SAN FRANCISCO (AP) – Oracle Corp. is putting more money into its pursuit of rival software maker PeopleSoft Inc., boosting its bid to $6.3 billion in a push to overcome PeopleSoft management’s opposition to the deal.
Meetings with PeopleSoft’s largest shareholders this week prompted the sweeter all-cash bid of $19.50 per share, Oracle chief financial officer Jeff Henley said. The new offer Wednesday was 22 percent higher than the $16 Oracle initially proposed for PeopleSoft.
Oracle’s sweetened offer is the latest salvo in the fiercely contested business software niche, which builds computer programs to run giant databases so corporate clients can store customers’ credit card and other personal information, process transactions online or compile personnel data on internal Web sites.
Germany’s SAP AG dominates the market, followed by Oracle, PeopleSoft and about 3,000 smaller vendors.
PeopleSoft issued a statement saying its board of directors would discuss the new offer and make a recommendation “in due course,” but urged shareholders not to take any immediate action.
“The board concluded that the original offer dramatically undervalues the company based on its financial performance, continued market leadership and significant future opportunities,” the statement said.
As PeopleSoft shareholders prepare to vote on the Oracle bid July 7, the company is turning to some of its largest customers for help, running newspaper ads Wednesday in which Toyota Motor and Nextel Communications praise PeopleSoft. Chicago-based Distributors and Manufacturers’ User Group, which represents 300 manufacturing companies, urged PeopleSoft’s board of directors to reject Oracle’s bid.
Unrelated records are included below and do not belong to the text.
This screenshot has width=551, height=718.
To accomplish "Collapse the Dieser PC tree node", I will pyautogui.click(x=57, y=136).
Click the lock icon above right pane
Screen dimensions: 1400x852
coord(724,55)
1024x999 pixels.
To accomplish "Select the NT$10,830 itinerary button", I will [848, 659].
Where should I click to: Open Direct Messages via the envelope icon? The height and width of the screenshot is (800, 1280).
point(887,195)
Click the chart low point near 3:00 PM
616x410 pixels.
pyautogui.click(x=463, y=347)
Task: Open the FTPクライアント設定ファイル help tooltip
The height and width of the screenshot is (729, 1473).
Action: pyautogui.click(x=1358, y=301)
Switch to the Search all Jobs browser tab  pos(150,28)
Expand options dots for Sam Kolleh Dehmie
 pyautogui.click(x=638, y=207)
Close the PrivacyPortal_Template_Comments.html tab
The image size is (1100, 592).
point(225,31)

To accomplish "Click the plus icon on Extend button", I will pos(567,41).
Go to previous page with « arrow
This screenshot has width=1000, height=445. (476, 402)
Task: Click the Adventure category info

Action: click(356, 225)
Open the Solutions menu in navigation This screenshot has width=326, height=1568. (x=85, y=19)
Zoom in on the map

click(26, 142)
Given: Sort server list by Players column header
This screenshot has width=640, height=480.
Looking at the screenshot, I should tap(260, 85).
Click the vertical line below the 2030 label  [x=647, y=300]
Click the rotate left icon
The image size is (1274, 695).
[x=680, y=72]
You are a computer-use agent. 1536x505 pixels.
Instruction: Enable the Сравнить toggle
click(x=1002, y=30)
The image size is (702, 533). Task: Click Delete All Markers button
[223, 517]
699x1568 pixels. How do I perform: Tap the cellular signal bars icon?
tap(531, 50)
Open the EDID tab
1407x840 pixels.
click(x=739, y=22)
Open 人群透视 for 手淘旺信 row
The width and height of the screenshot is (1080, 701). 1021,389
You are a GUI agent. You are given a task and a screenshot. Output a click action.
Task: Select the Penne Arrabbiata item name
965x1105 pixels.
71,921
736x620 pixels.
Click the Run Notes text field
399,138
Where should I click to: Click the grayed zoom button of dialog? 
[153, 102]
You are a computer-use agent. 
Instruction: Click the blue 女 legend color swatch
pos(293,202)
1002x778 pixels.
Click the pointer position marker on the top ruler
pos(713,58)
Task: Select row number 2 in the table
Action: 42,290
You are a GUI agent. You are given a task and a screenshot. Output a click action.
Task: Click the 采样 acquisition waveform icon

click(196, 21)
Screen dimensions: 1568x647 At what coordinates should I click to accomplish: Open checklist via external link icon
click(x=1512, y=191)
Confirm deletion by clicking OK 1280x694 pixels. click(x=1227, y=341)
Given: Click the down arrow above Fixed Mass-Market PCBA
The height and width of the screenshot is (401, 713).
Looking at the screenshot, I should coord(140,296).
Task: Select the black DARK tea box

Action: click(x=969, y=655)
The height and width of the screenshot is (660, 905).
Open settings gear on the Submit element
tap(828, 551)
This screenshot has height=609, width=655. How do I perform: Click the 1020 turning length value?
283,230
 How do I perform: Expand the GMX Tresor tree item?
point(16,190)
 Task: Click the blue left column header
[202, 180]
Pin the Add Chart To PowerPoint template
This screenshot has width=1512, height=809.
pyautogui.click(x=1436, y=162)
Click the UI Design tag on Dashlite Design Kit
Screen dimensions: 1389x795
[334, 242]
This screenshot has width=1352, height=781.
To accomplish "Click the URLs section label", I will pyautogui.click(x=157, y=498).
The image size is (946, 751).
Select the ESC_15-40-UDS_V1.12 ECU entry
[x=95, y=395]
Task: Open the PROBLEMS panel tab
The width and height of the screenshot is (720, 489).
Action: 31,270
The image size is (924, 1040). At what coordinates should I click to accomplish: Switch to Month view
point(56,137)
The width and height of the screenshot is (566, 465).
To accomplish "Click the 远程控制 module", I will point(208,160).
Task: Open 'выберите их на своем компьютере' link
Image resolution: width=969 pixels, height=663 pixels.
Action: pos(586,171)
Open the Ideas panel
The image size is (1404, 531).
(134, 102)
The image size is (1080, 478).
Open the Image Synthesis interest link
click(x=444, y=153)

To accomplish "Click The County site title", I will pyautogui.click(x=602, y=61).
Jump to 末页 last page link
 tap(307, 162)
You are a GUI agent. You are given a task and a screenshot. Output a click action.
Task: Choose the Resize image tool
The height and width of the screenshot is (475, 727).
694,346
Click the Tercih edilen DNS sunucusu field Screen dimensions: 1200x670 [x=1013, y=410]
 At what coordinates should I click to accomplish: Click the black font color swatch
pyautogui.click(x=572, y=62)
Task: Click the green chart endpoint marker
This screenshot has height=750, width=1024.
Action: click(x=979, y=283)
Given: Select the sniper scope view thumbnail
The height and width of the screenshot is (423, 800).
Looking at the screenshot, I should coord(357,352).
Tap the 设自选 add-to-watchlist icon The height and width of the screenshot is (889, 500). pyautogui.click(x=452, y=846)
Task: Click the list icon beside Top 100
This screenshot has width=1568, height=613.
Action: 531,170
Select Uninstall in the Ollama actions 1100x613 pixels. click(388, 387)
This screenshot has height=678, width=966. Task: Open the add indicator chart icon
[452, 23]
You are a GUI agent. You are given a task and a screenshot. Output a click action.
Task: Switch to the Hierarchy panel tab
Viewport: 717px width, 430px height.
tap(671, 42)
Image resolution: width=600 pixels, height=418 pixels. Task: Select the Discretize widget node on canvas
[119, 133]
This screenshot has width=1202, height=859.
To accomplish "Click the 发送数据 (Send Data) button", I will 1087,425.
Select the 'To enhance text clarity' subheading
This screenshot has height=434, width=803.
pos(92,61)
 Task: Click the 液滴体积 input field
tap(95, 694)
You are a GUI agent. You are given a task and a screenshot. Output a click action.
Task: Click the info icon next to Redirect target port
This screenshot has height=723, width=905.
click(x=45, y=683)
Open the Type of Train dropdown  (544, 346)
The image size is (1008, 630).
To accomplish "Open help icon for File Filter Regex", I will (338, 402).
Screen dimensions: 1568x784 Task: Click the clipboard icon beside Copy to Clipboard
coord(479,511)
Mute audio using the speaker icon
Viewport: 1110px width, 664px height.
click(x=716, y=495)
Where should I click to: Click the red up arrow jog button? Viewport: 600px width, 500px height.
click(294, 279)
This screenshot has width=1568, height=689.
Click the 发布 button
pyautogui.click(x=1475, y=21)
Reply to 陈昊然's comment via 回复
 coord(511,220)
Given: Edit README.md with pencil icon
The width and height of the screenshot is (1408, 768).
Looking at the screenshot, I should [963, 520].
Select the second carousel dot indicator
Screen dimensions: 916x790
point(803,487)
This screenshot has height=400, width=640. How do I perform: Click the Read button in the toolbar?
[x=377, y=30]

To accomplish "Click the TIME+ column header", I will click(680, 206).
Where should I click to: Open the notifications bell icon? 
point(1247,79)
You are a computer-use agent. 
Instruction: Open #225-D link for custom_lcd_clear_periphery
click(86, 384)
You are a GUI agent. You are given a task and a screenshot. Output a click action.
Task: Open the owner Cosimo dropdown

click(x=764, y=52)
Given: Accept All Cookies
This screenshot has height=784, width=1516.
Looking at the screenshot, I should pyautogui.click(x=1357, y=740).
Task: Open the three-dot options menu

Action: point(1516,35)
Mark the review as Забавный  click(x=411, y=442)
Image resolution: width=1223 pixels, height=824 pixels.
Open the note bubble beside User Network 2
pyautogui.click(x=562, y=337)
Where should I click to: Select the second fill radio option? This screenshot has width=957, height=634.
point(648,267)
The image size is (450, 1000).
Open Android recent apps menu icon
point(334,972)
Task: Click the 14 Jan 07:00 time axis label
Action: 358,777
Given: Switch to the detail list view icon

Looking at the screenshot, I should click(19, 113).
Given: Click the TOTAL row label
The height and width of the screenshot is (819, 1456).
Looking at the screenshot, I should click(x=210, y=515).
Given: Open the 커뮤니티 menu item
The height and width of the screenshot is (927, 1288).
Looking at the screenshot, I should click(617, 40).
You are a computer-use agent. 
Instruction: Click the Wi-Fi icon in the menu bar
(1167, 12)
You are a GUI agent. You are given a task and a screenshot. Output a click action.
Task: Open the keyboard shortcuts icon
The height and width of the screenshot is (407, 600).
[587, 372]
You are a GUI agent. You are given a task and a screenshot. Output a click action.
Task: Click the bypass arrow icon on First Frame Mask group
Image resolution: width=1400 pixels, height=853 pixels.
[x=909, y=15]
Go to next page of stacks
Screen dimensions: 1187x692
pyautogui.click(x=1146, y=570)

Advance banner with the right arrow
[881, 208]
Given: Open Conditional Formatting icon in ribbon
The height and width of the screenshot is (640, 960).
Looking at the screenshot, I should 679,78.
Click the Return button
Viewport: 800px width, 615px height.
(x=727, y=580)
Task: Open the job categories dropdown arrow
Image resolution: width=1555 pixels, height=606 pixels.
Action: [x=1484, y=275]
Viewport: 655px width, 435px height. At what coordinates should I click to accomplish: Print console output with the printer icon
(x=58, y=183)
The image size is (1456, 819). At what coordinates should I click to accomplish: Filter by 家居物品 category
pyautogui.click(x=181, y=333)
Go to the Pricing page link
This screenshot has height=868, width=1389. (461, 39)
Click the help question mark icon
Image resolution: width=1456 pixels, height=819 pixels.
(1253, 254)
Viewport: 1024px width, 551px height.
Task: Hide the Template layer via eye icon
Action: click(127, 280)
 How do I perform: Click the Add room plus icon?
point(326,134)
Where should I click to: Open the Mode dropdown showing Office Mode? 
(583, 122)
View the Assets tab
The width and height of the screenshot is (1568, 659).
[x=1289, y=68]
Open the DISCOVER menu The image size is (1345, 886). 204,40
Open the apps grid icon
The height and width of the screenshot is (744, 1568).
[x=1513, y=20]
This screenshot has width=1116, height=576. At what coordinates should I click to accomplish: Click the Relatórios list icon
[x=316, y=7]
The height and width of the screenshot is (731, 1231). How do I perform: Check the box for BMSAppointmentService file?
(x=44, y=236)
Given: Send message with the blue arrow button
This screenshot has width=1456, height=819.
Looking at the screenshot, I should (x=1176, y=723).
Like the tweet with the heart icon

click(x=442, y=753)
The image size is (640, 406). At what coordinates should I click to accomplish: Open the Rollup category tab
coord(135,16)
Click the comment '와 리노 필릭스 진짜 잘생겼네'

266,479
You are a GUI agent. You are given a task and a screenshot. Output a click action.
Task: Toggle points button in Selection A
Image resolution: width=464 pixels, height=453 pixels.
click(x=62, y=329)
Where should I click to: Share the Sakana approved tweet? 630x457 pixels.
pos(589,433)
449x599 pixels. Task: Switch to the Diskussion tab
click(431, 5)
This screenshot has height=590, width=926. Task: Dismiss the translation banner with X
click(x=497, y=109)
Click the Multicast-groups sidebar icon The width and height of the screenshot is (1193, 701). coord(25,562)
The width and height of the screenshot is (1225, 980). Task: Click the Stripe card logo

The biggest impediment to a takeover is a “poison pill” provision PeopleSoft’s management could activate. Considered an extreme measure, the anti-takeover defense typically fends off unwelcome suitors by issuing new shares that boost the cost of the deal.
Ken Marlin, managing director at New York-based media and technology investment bank Marlin & Associates, said Oracle’s latest offer is “quite fair.”
“This reaffirms what (Oracle chairman) Larry Ellison has been saying for quite some time – that his offer is serious,” Marlin said.
Pleasanton-based PeopleSoft announced a plan June 2 to acquire Denver-based J.D. Edwards & Co. in a stock swap valued at $1.7 billion. Oracle, based in Redwood Shores, launched its takeover bid four days later, offering $5.1 billion to buy PeopleSoft without J.D. Edwards.
PeopleSoft executives said joining with Oracle would be difficult, if not impossible, because regulators would raise too many questions about how the deal would affect competition in the $20 billion market for business software.
Industry analysts say PeopleSoft executives – many of whom defected from Oracle – would bristle under Ellison. Oracle and PeopleSoft have long had an acrimonious relationship, marked by sniping between Ellison and PeopleSoft chief executive Craig Conway, who worked under Ellison from 1985 to 1993.
PeopleSoft filed a lawsuit in state court alleging the bid is a “sham” offer designed to destroy the company. J.D. Edwards also sued Oracle, seeking $1.7 billion, plus unspecified punitive damages, for trying to interfere with its PeopleSoft deal. Oracle said the suit is “frivolous.”
Oracle said Wednesday it plans to sue PeopleSoft, its board of directors and J.D. Edwards in Delaware in response to “their collective efforts to eliminate PeopleSoft shareholders’ ability to accept Oracle’s tender offer.”
It’s unclear how 5,100 PeopleSoft customers would fare in a takeover. Big clients such as government agencies and Fortune 500 corporations spend hundreds of millions of dollars to install proprietary business software; switching can become a costly, technical morass.
Connecticut filed a lawsuit against Oracle on Wednesday to scuttle the takeover. Gov. John Rowland said the state has spent $80 million to upgrade its human resources and payroll systems using PeopleSoft software. If Oracle takes over and discontinues the PeopleSoft product line, it would cost the state tens of millions of dollars.
Henley said Oracle would not eliminate the PeopleSoft brand but would not offer PeopleSoft products to new clients.
“We intend to support these products for a long time,” Henley said. He also noted that PeopleSoft’s consulting projects would “naturally wind down” over the next nine to 12 months but that Oracle would support existing projects.